Full Coronal Pulpotomy:
Indicated for exposures that are larger than pinpoint
- Removal of entire coronal pulp
- Flood the chamber with CaOH and interim dressing
- Restore tooth with composite
The correct diagnosis is necessary before undertaking any endodontic procedure
- It is impossible to ascertain histological status of the pulp from signs, symptoms or clinical tests
- The most important feature of the dental history relate to the commencement, duration and intensity of the pain
- The clinician must piece together the information provided by the patient and special test to provide a diagnosis
SIGNS AND SYMPTOMS | IRREVERSIBLE PULPITIS | REVERSIBLE PULPITIS |
---|---|---|
Response to hot/cold | Cold & Hot (mostly hot) | Cold |
Character of pain | Lingering | Sharp shooting pain |
Previous history of pain | YES | NO |
Spontaneous | YES | NO |
Intensity | Severe | Mild |
TTP | Sometimes | Rarely |
Intra-oral examination
Note particularly:
- Oral Hygiene
- Quality and Quantity of restorations
- Caries
- Missing & unopposed teeth
- Perio-Status (general & local)
- Swellings
- Sinus Tracts
- Discoloured teeth
- Tooth Wear & Facets (characteristics)
Pulp Sensibility Tests
Electronic Test:
- Pulp testers stimulate nerve tissue, no correlation between nerve tissue existence and blood flow
- Patients pain threshold varies – always test adjacent teeth for comparison
- Actual reading is irrelevant however comparison to adjacent teeth is important in checking for pulp involvement
Method:
- Must NOT be used in patient with cardiac pacemakers
- Dry teeth and place conducting medium on tooth (prophypaste)
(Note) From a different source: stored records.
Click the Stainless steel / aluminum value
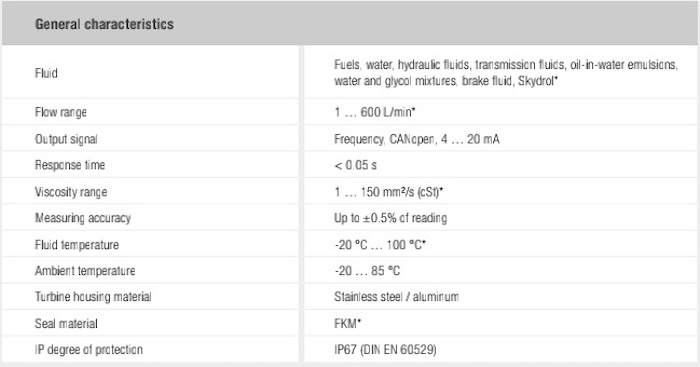pos(396,297)
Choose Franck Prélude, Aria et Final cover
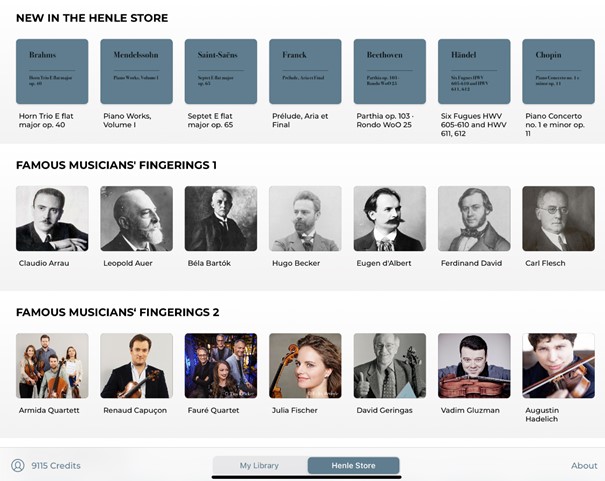This screenshot has height=481, width=605. [x=305, y=72]
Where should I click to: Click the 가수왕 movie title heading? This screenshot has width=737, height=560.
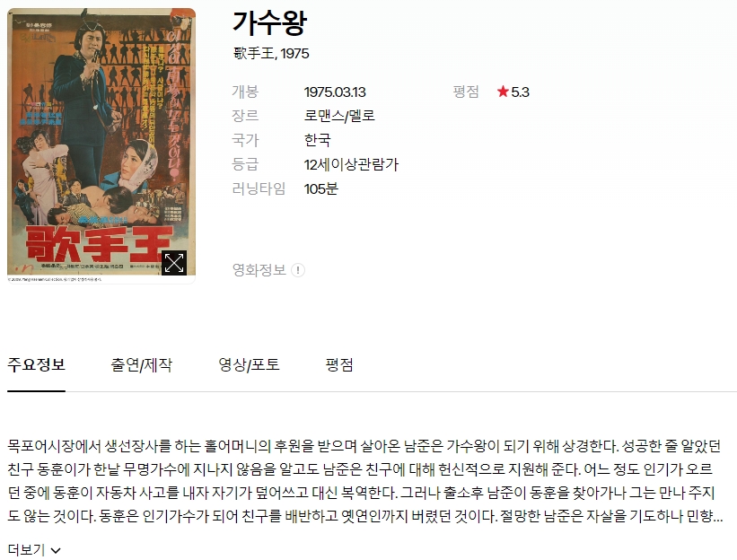[x=270, y=22]
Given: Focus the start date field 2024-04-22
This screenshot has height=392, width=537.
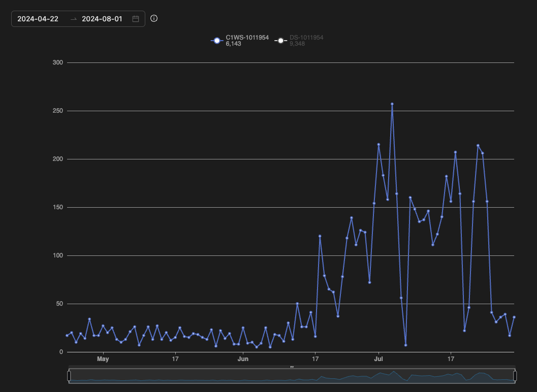Looking at the screenshot, I should [x=38, y=19].
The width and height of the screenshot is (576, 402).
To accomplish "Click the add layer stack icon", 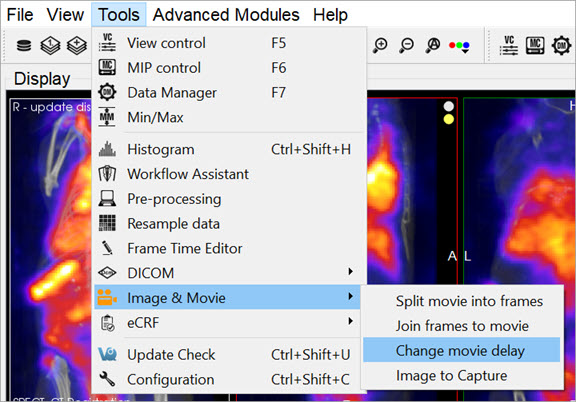I will tap(77, 46).
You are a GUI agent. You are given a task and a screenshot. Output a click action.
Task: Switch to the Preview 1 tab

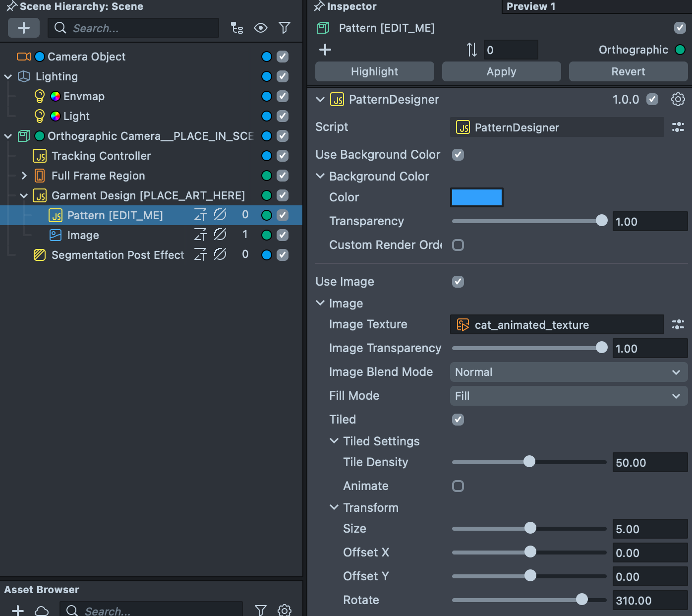tap(530, 6)
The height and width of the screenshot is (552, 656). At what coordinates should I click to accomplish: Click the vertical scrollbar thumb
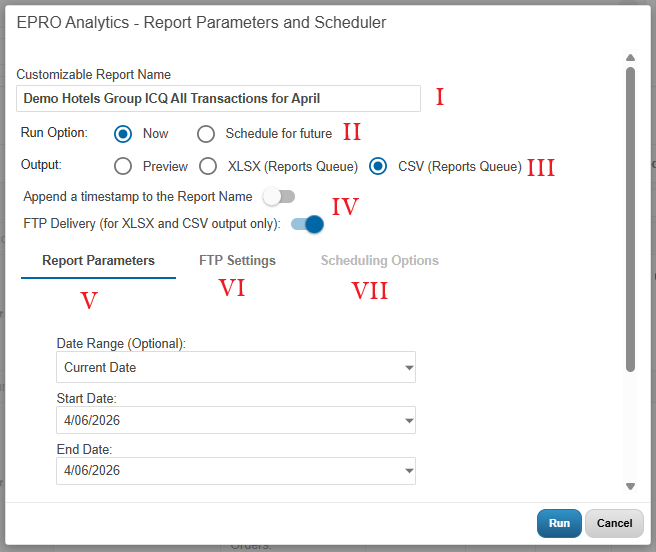click(630, 220)
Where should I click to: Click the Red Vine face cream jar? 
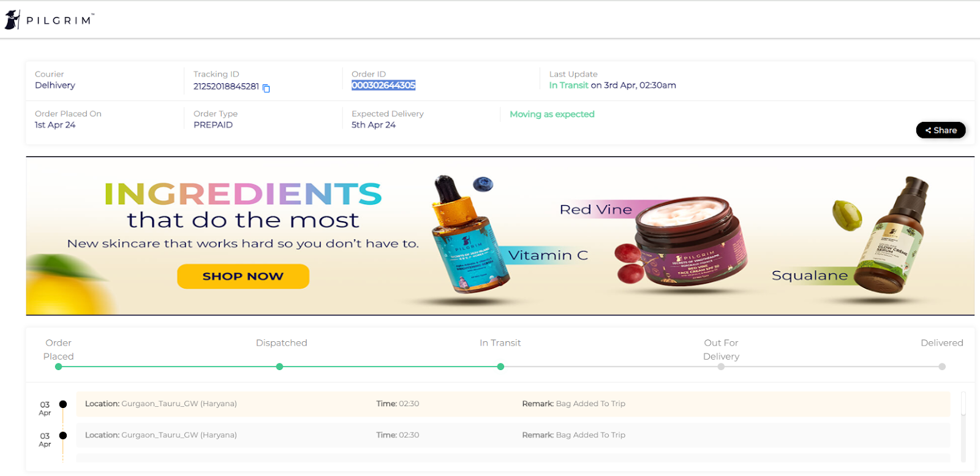pos(690,240)
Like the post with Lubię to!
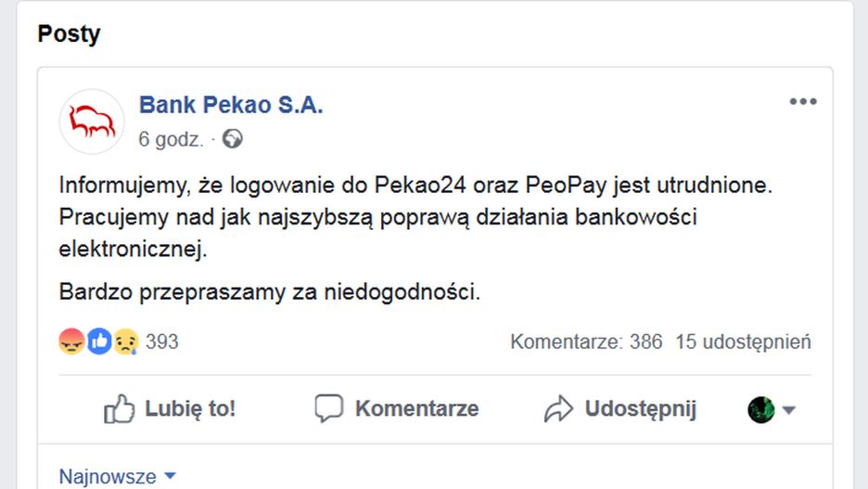The width and height of the screenshot is (868, 489). coord(170,409)

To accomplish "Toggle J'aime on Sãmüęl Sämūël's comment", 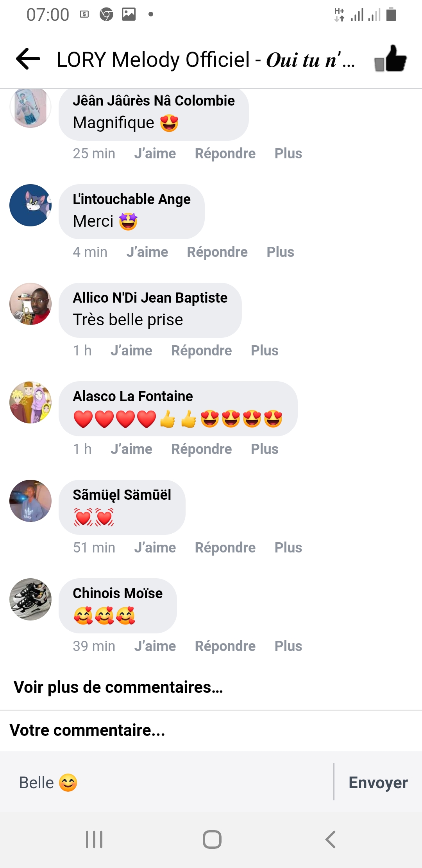I will pos(155,548).
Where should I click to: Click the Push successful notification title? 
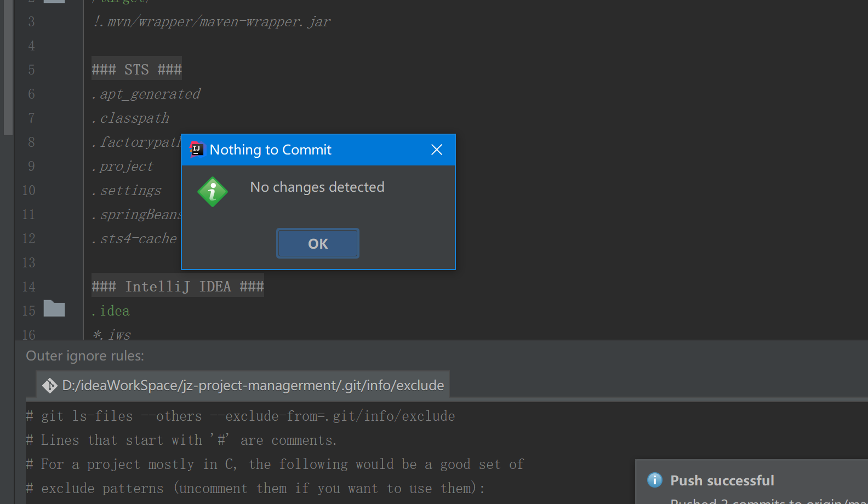pyautogui.click(x=722, y=480)
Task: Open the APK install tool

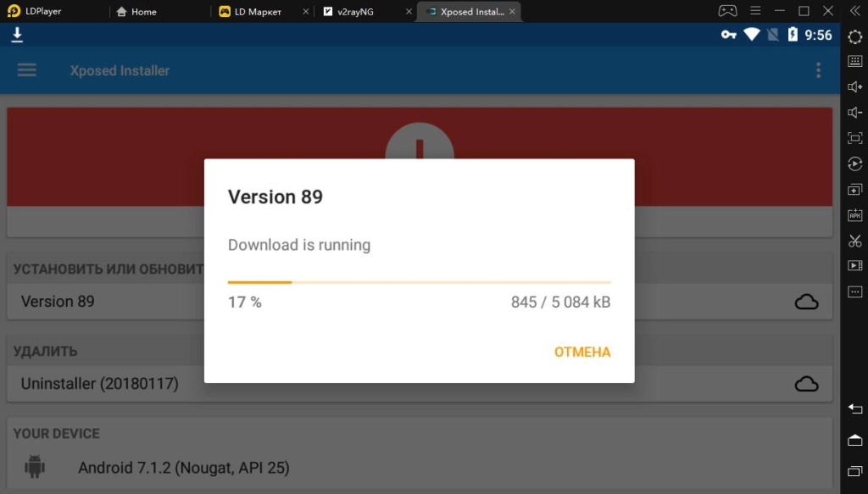Action: tap(854, 214)
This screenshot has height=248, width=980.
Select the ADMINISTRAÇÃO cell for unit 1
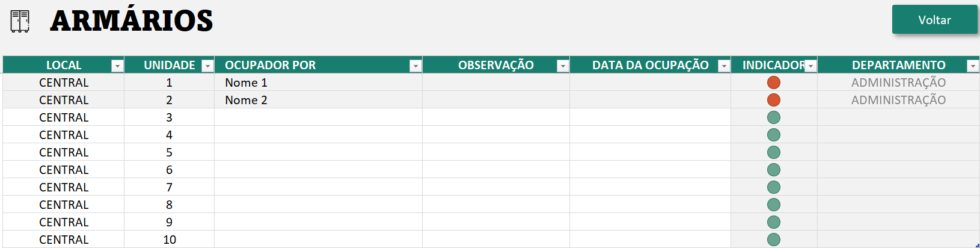tap(898, 82)
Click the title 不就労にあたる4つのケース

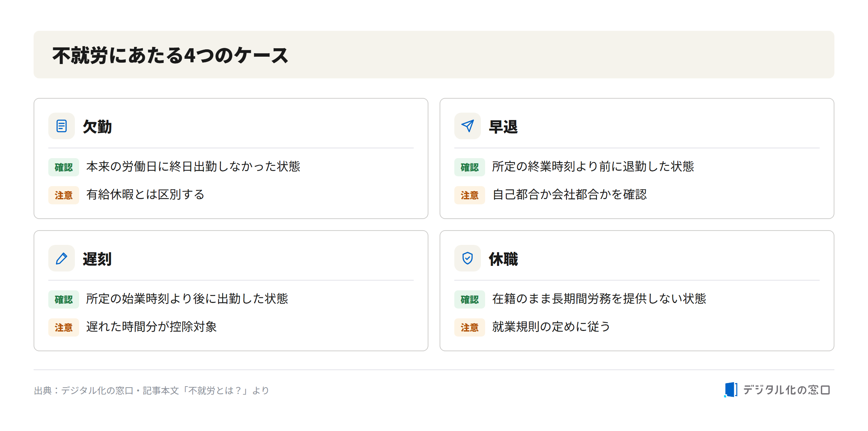pos(170,55)
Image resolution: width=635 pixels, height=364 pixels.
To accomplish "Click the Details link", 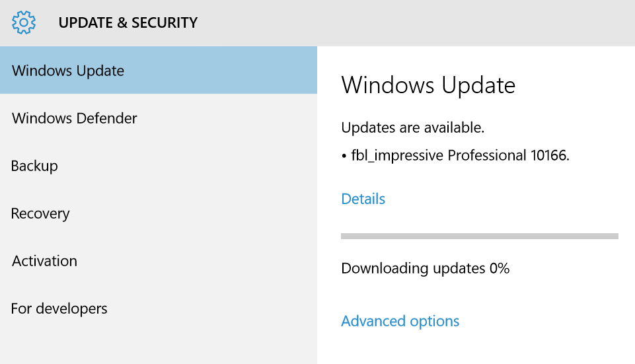I will tap(363, 199).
- Place tip of instrument onto the paste of the tooth
- Instruct the patient to hold the metallic part of the apex locator and advise to let go when tingling sensation felt
- Operator presses black button and records number shown when patient lets go (Repeat process on adjacent teeth)
Thermal Test:
- Cold is more useful and safer as uses constant temperature (ethyl chloride/Endo-Frost)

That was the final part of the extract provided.